The songs were actually performed to an audience long before they were recorded. But Lynch did not always get a positive response to her new direction with her music. “A friend of mine and I got a residency at the Tranzac Club in Toronto, and I started performing these songs live. But that was hard, because fans of mine from my piano days did not like the change. I wasn’t very good, but I was trying. One woman said, ‘You used to be so good.’ It is really hard when you try something new and get absolutely no support from anybody.”
However, such feedback encouraged her to continue you in her direction. Lynch said, “But you have to trust your own intuition and own musical sense, so now I have this album that I am very proud of.”

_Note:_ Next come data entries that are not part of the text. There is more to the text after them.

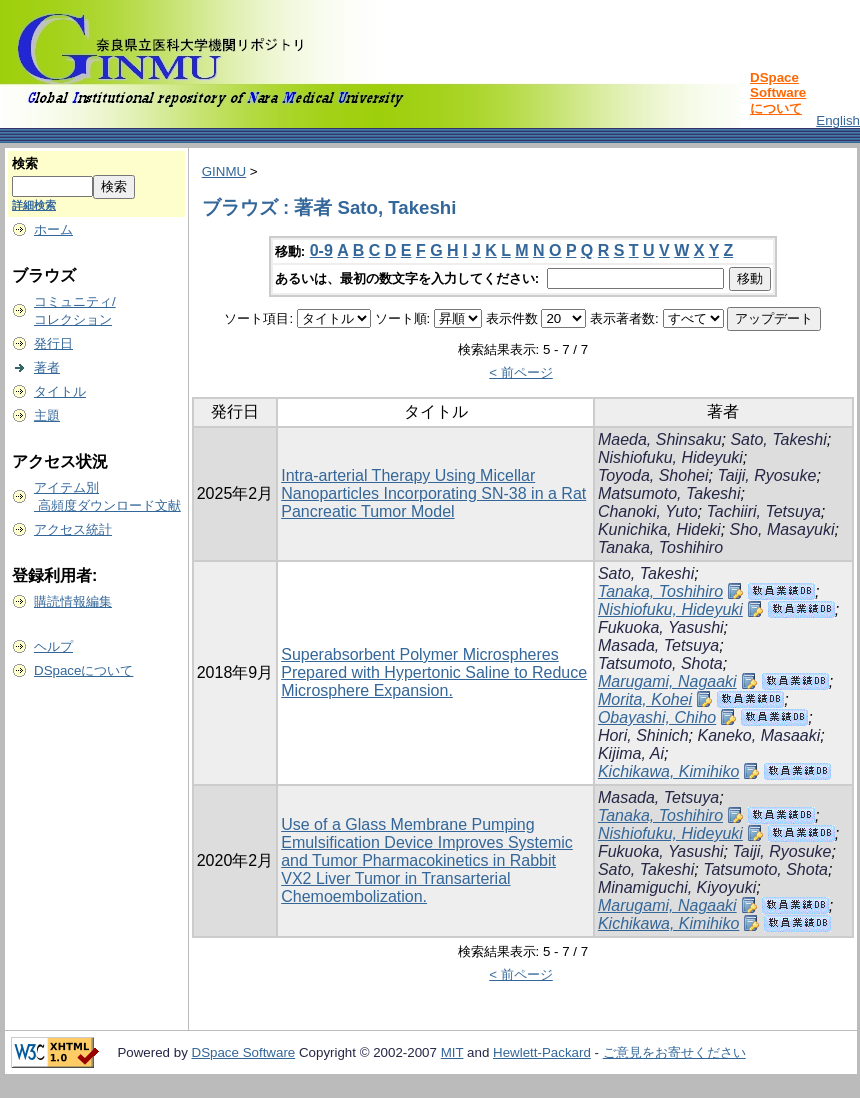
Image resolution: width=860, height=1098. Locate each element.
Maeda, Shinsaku (660, 439)
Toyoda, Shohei (653, 475)
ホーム (53, 229)
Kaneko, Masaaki (759, 735)
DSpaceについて (83, 670)
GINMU (224, 171)
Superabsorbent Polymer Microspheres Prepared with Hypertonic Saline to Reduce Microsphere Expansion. (434, 672)
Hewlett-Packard (542, 1052)
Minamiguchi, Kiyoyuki (677, 887)
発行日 (53, 343)
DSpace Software (244, 1052)
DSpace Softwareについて (778, 93)
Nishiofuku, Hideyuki (670, 457)
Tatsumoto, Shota (660, 663)
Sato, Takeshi (778, 439)
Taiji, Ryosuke (766, 475)
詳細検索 (34, 205)
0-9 (321, 250)
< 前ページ (521, 372)
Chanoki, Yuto (648, 511)
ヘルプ (53, 646)
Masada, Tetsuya (658, 645)
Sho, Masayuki (782, 529)
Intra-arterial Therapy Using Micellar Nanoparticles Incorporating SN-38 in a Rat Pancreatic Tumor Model (433, 493)
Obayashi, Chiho (657, 717)
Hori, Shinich (643, 735)
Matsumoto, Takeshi (669, 493)
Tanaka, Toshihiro (660, 547)
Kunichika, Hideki (659, 529)
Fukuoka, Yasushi (661, 627)
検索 (25, 163)
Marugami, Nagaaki (667, 681)
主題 (47, 415)
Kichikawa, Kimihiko (668, 771)
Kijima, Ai (631, 753)
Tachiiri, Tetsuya (763, 511)
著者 (47, 367)
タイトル (60, 391)
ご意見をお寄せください (674, 1052)
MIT (452, 1052)
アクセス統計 (73, 529)
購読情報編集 (73, 601)
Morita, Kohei (645, 699)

“The album meant a great deal to me, because it was like my life story. I had a terrible time thinking of a cover and a concept. I always wanted to write a book of short stories, and these are musical short stories. I was driving myself crazy with album covers and titles. One day I was cleaning out my closet and I found an old photograph album, and in that album was that picture, the picture of the elderly lady and the Santa Claus figure or Father Time, if you will, in the nursing home and it was a picture taken by my uncle. Here’s this picture by Uncle Peter, and it is Grandma, and I thought ‘holy shit I like this picture’. There is so much in it. If you look at her face, her eyes are bewildered, puzzled about her life…what happened, you might say. Look at how she feels. And all these stories are about these people who lived through life.”
“We need to make the most of the time we have, so I put in small letters, where did you go, in small letters. Where did the time go, where did the people go, where did the people go? Where did I go? I sent the picture to Michael Timmins and asked him if he thought I was insane to use this picture that I find really interesting on the cover of the album. He loved it, so I said, ‘ok, we are using it.’
Lynch’s grandmother had a huge influence on her musical career. “Grandma, when we lived on the farm, I would spend time in her house. It was fun to go into town. She was very important to me, and very kind. She went to the local priest, this is small town, and asked if I could play the organ there. She wanted me to get a little profile in the town. My mother played and I played.”
Lynch’s songs are short stories, snapshots if you will, of people who are trying their best and sometimes they don’t have the best of luck. But it is the trying that appeals to Lynch. And she loves these people. I do, I really do,” said Lynch.’ The key to this and it took me a while to figure it out. It is one thing to write the song, it is another to talk about in a simple and honest way. Each of these songs is a portrayal or story about people and different parts of their lives. They are all good people, just like we are all good people, and I believe that. We all try and we are all a work in progress, but as time goes on, you make mistakes and things happen, and damage is done and a loss of innocence.”
Since finishing this album, Lynch has been writing new songs and hopes to release a series of singles in the future. These new songs will be extensions of where have you been. In the meantime, she will continue her shows at Tranzac and will be performing other shows.
“From the comments people are making, and they are saying that the album makes them feel better. It is because, in these stories these people are good people, they are just like us, they keep trying and keep moving, and we do feel empathy for them. It hits the good parts of people and makes them feel hope again. People are good, they just have a lot of shit that happens. If you can feel empathy for people, look at them and think what it is like being them, there is an understanding that happens. There’s a sharing of humanity and this is what we need.